EXTRACT ->
Saturday, January 19, 2008

Last Thoughts on Bobby Fisher


"In ceremonies of the horsemen
Even the pawn must hold a grudge"
-Bob Dylan, "Love Minus Zero/No Limit"

"Lolita and Bobby Fisher
Country no part is red
Just black and white
Humphrey Bogart is dead"
-Buck 65, " 1957"


Bobby Fisher is dead.

He was not a good person. He believed in horrible, vile things. He was an anti-Semite, he publicly lauded the September 11th attacks. He defied sanctions put in place to punish the genocidal dictator Slobodan Milosevic. When he was a young man, sportswriter Dick Schaap befriended Fisher, taking him to Knicks games and acting as a sort of father figure to the young genius. Later in his life, Fisher told Schaap son's Jeremy that his father was "a typical Jewish snake". There is no good reason to mourn Fisher's death. But there is a great deal to consider about his life.

The sheer amount of symbolism and apparent cliches that comprise Fisher's life can be daunting. First, he was the classic child prodigy- a champion and grandmaster in his teens- in the mold of Mozart or Rimbaud or LeBron James. He was a symbol of the Cold War- his now legendary victory over Boris Spassky in Iceland in 1972 is as much a milestone of the athletic side of the Cold War as the Miracle on Ice in 1980, or the theft of the gold medal from the United States in basketball in the Munich games. He was a national hero, if only briefly. He is the insane genius- like Nabokov's Luzhin, or Van Gogh or John Forbes Nash. He is the recluse, who dropped out of the public eye , like J.D. Salinger. He is the self-hating Jew (his mother was Jewish, although Fisher he denied being Jewish, much as he denied the Holocaust), the conspiracy theorist, the man without a country for the last fifteen years of his life.

He also played chess. He might be the greatest chess player ever. When I was younger and played chess, I studied his book, Bobby Fisher Teaches Chess, and imitated the way he held his hands over his face in a picture. I still do, although now only because of 16 or so years of habit.
I quit playing chess, mostly because I realized that I'm not patient enough to be good at it, but whenever I saw a newspaper article on the increasingly tragic genius, I would read it. His story began to combine the mythic and the pathetic in such large portions that I could no more ignore it than I could ignore a classical tragedy, at least, until the mythic portion was so utterly devoured by the pathetic that observing Fisher became little different from watching a particularly nasty car wreck.

Bobby Fisher's life included a great many things worth mourning- what might be seen ultimately as his talent being largely wasted and his humanity being gradually destroyed. But I see little point in mourning Fisher's death.

GIVEN INFORMATION ->
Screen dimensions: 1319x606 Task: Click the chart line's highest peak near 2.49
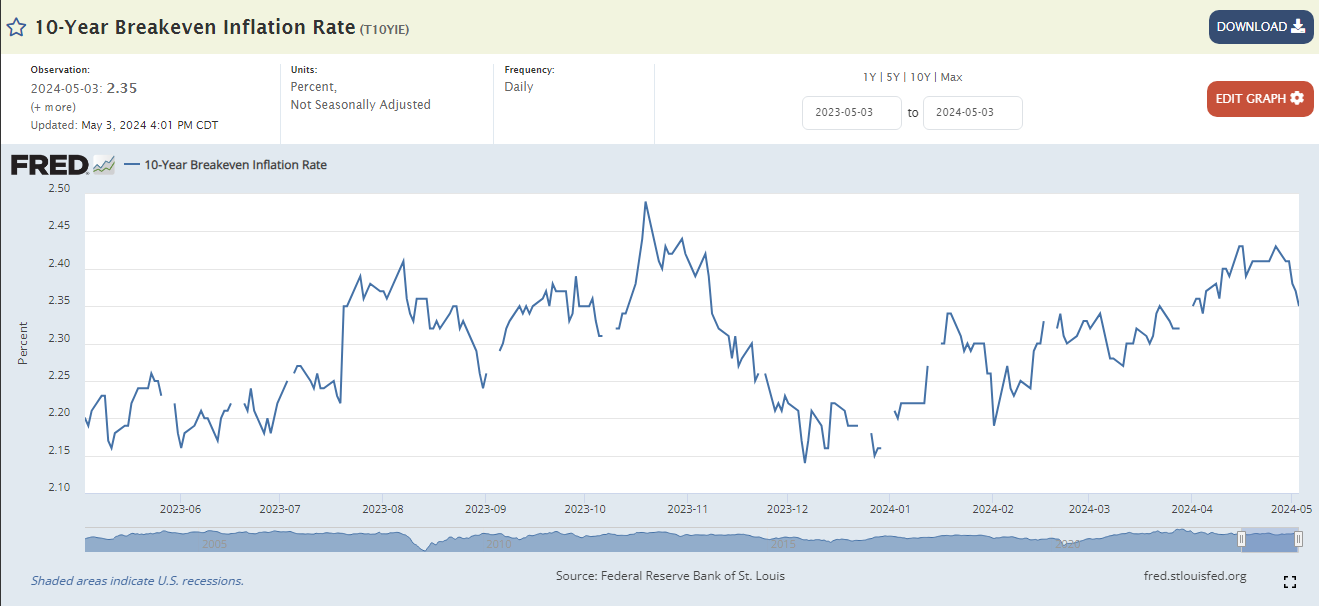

INSTRUCTIONS ->
A. In the post on Bobby Fisher, who did Fisher defeat in Iceland in 1972?
B. Copy the part of the Bobby Fisher post starting at "He also played" and ending at "nasty car wreck.".

OUTPUTS BY TASK ->
A. Boris Spassky

B.
He also played chess. He might be the greatest chess player ever. When I was younger and played chess, I studied his book, Bobby Fisher Teaches Chess, and imitated the way he held his hands over his face in a picture. I still do, although now only because of 16 or so years of habit.
I quit playing chess, mostly because I realized that I'm not patient enough to be good at it, but whenever I saw a newspaper article on the increasingly tragic genius, I would read it. His story began to combine the mythic and the pathetic in such large portions that I could no more ignore it than I could ignore a classical tragedy, at least, until the mythic portion was so utterly devoured by the pathetic that observing Fisher became little different from watching a particularly nasty car wreck.